Bureau of Economic Geology, Jackson School of Geosciences, The University
of Texas at Austin
International Conference and Exhibition, Barcelona, Spain
The Great Escape: Pressurized Extrusion of Allochthonous Salt Sheets in Orogenic Belts
P. A. Jackson and Michael R. Hudec
Two types of allochthonous salt sheets survive in the external domains of some orogenic belts: those emplaced before compression and those emplaced during compression. Preorogenic salt sheets are exemplified by the Betic-Rif arc in the western Mediterranean region.
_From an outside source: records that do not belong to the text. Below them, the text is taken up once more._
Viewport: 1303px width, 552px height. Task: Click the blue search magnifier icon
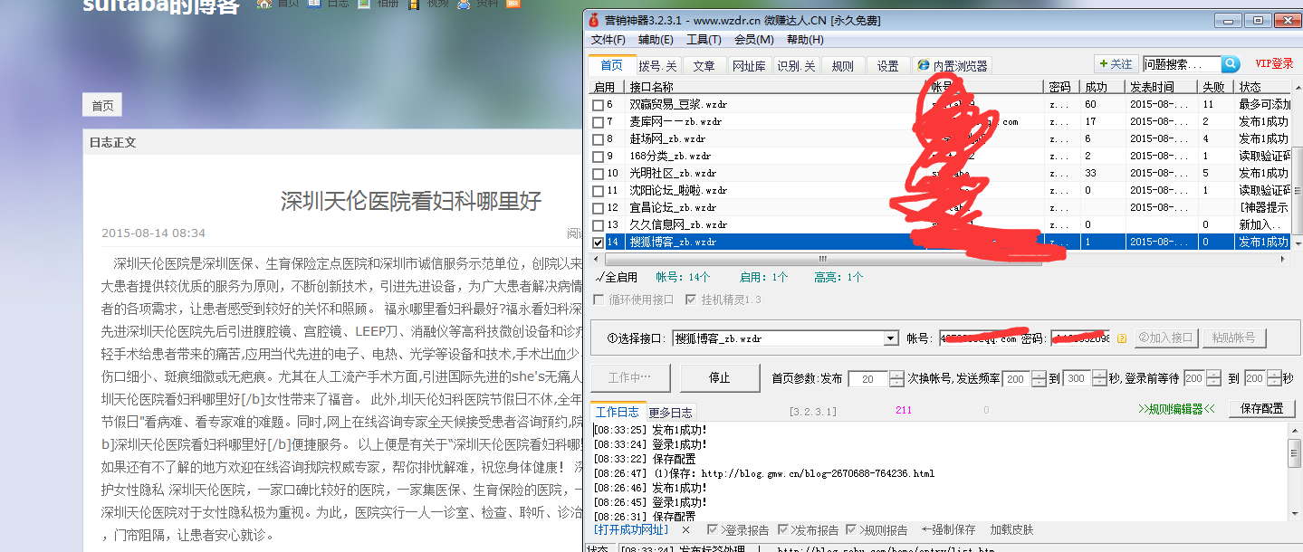click(x=1231, y=64)
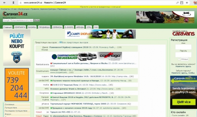Reload the page with the refresh icon
This screenshot has height=117, width=197.
coord(21,3)
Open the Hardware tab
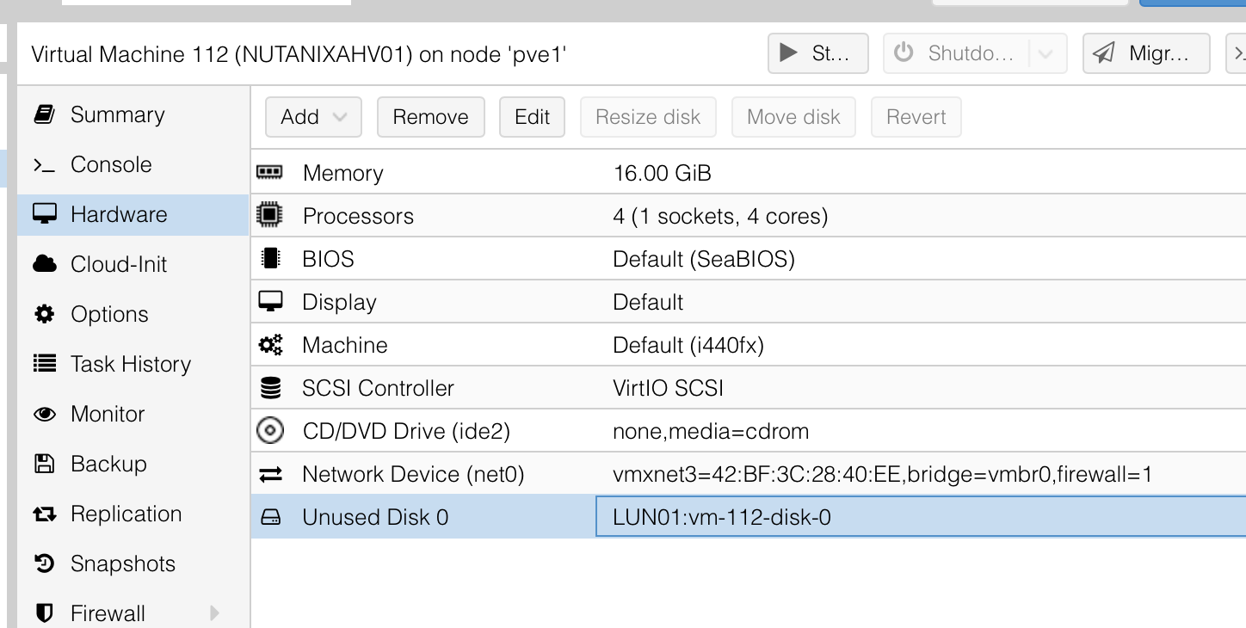The width and height of the screenshot is (1246, 628). click(119, 214)
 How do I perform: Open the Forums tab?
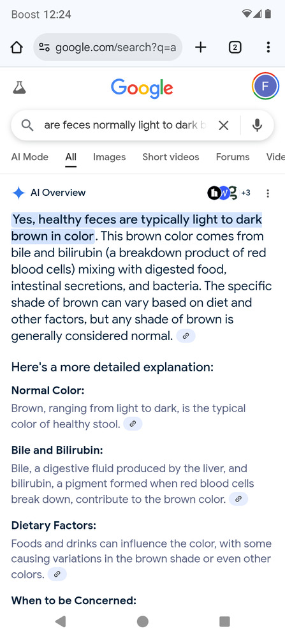coord(233,157)
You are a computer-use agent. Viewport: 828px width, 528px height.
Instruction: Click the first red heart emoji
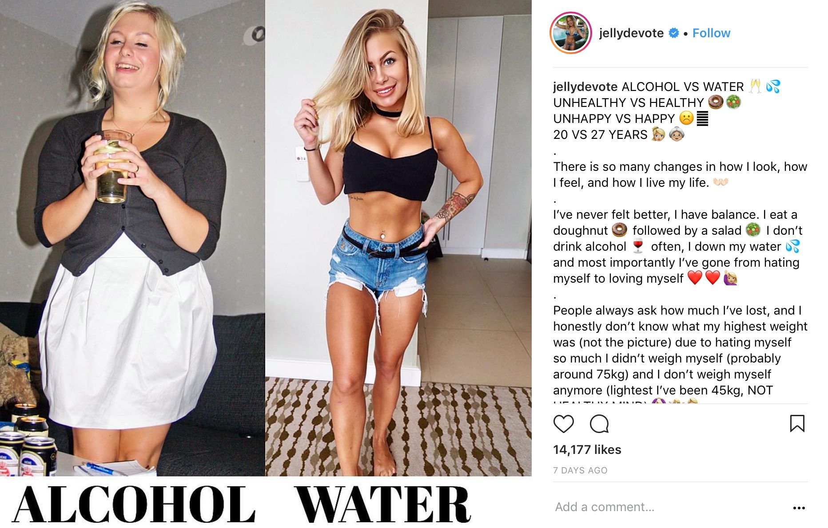[695, 278]
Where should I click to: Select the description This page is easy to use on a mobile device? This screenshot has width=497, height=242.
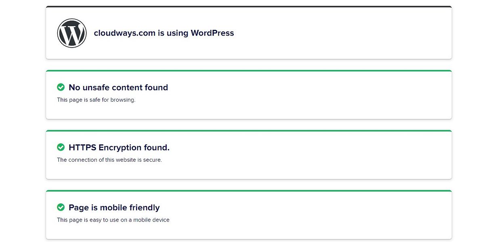coord(113,220)
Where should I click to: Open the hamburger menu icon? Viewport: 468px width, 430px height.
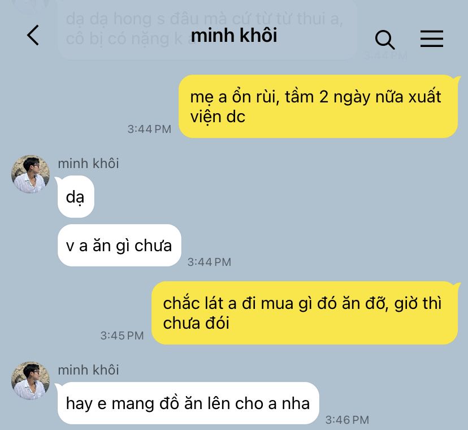pos(432,38)
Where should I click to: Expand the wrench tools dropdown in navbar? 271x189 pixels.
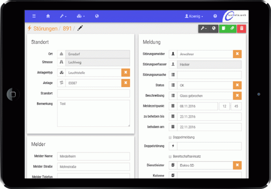pyautogui.click(x=63, y=16)
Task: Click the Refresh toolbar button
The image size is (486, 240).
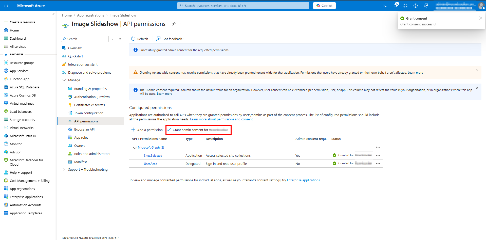Action: pos(140,39)
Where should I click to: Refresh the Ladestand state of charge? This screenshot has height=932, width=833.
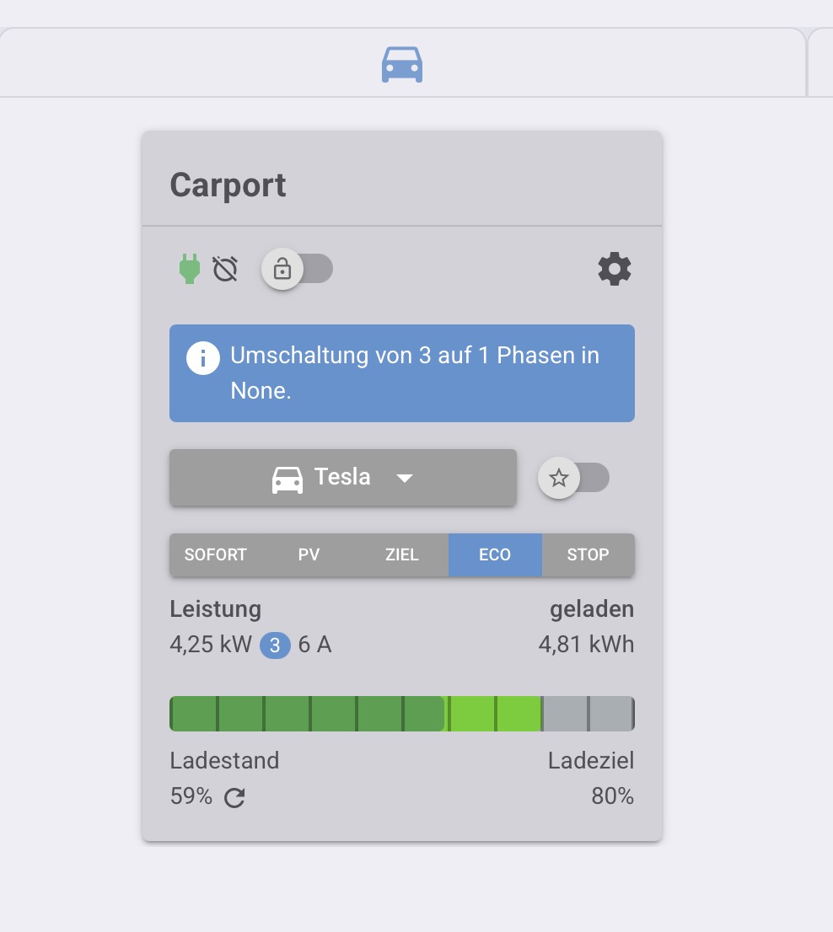pyautogui.click(x=234, y=797)
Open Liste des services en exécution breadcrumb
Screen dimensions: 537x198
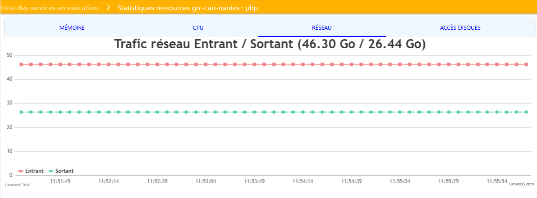pyautogui.click(x=49, y=8)
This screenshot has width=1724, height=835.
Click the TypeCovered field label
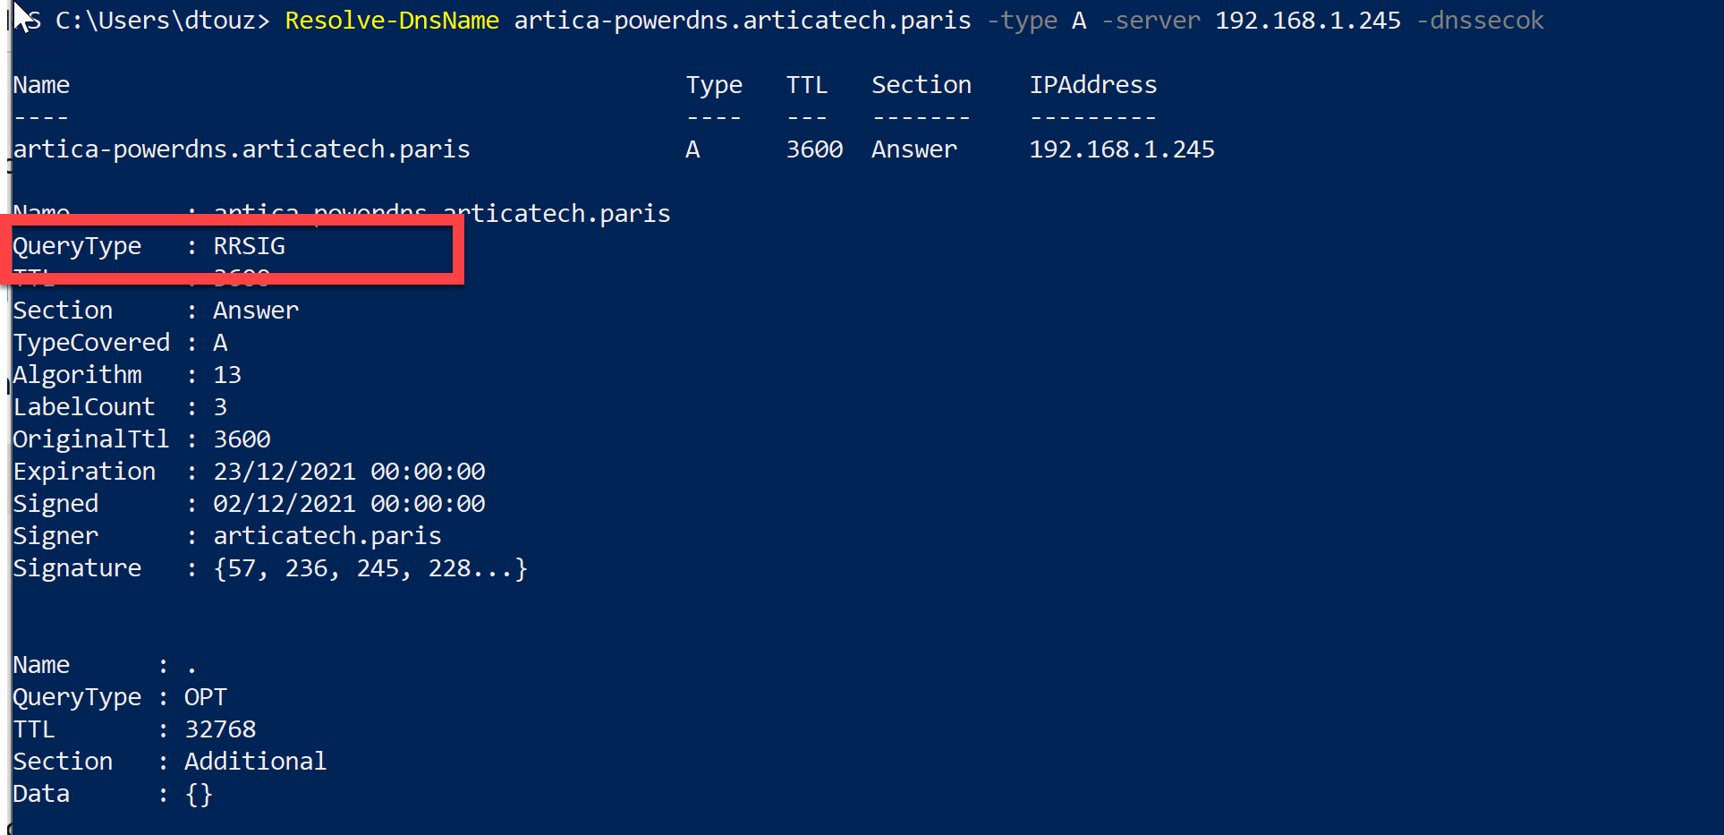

These sheets extruded on a Cretaceous-Eocene passive margin and were later dismembered and transported in a telescoping accretionary complex. Our talk focuses on the second type of salt sheets: those expelled by orogenic shortening. As first recognized in the Zagros Fold Belt, orogenic shortening pressurizes the source layer and squeezes salt diapirs, expelling evaporites as allochthonous salt extrusions. Advance of these sheets is promoted by thick salt remaining in the source layer, large width of squeezed diapirs, high rates of shortening, and low rates of erosion, dissolution, and sedimentation at the allochthon's leading edge. Salt sheets can advance much faster than tectonically driven nappes. We document a new example from the Neoproterozoic Katangan rocks in the Copperbelt of Shaba (D. R. Congo). Here, a large sheet of commingled Roan evaporite and carbonate-dominated sediments and ores was extruded outward by ~65 km during the Lufilian Orogeny (850650 Ma). Extrusion was fast enough to blanket a uniform preorogenic footwall without overriding any synorogenic deposits. Continued shortening then stacked large thrust sheets across the lubricating salt-sediment extrusive mélange. Evacuation of salt during extrusion created a large synorogenic piggyback basin, a process operating today in the Salt Range of the Himalayan foreland.